December 1, 2007

'Clouds in the bottles'

Refernces:
- ‘Phenomenology of Perception’ Merleau Ponty
- ‘Being Digital’ Nicholas Negroponte
- ‘Questions of Perception: Phenomenology of Architecture’ Steven Holl, Juhani Pallasmaa, Alberto     Perez-Gomez
- ‘Anchoring’ Steven Holl
- ‘Quantum City’ Ayssar Arida
- ‘Interactive Architecture’ Kas Oosterhuis

Examples
-diller scofidio, the blur building

The Blur Building is a project for the Swiss Expo 2002 on Lake Neuchatel. The lightweight tensegrity structure measures 300 feet wide by 200 feet deep by 75 feet high. However the primary building material is indigenous to the site, water.
It is one of the first examples of architecture of atmosphere and looking for the nature of the space.
Diller Scofidio created the final form of the project by using water vapor. Thanks to it they achieve a building structure, which is visible, and have specific shape, but on the other hand you can go through it, it is man-made very dense fog.
When you enter the fog mass, visual and acoustic references are deleted, you only walk through an optical "white-out" and the "white-noise".

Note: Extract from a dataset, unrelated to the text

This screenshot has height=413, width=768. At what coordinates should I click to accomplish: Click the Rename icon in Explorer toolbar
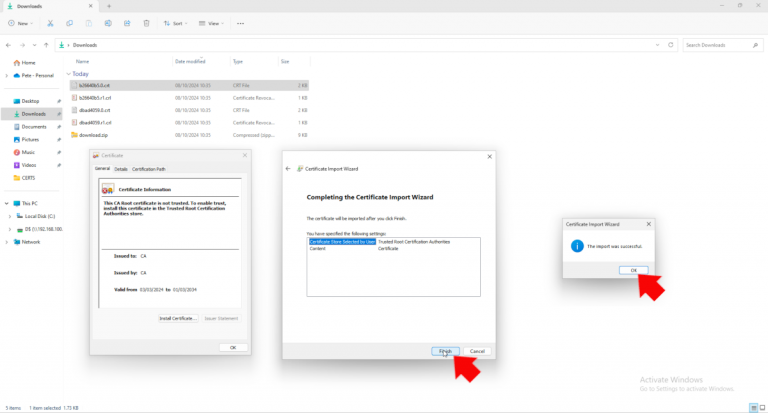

- research for invisible materials by Dr. Ulf Leonhardt at Scotland's St. Andrews University

Dr. Ulf Leonhardt at Scotland's St. Andrews University has recently published two papers concerning the potential realization of invisibility using modern MetaMaterials. He looks for a new class of ordered nanocomposites that exhibit exceptional properties not readily observed in nature. These properties arise from qualitatively new response functions that are: not observed in the constituent materials and result from the inclusion of artificially fabricated, extrinsic, low dimensional inhomogeneities.
According to Dr. Leonhardt, the key to achieving invisibility lies in creating transparent materials capable of bending light around objects hidden behind them. While seemingly far-fetched, light-bending phenomena such as hot road mirages or water refractions occur naturally.

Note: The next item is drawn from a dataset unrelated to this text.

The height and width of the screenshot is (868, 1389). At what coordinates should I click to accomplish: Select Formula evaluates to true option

- ‘Atomic: full of love, full of wonder’ by Nike Savvas

Nike Savvas made this sculpture/installation “Atomic: full of love, full of wonder”, which is a room filled with colored polystyrene balls, suspended with nylon wires. There’re some industrial fans too, which blow from time to time, and make the whole installation wobble.
That is an interesting example of an art installation which is focused on the micro elements of materials. Nike Savvas presents a zoom into structure of every physicall object and shows relationship between atoms.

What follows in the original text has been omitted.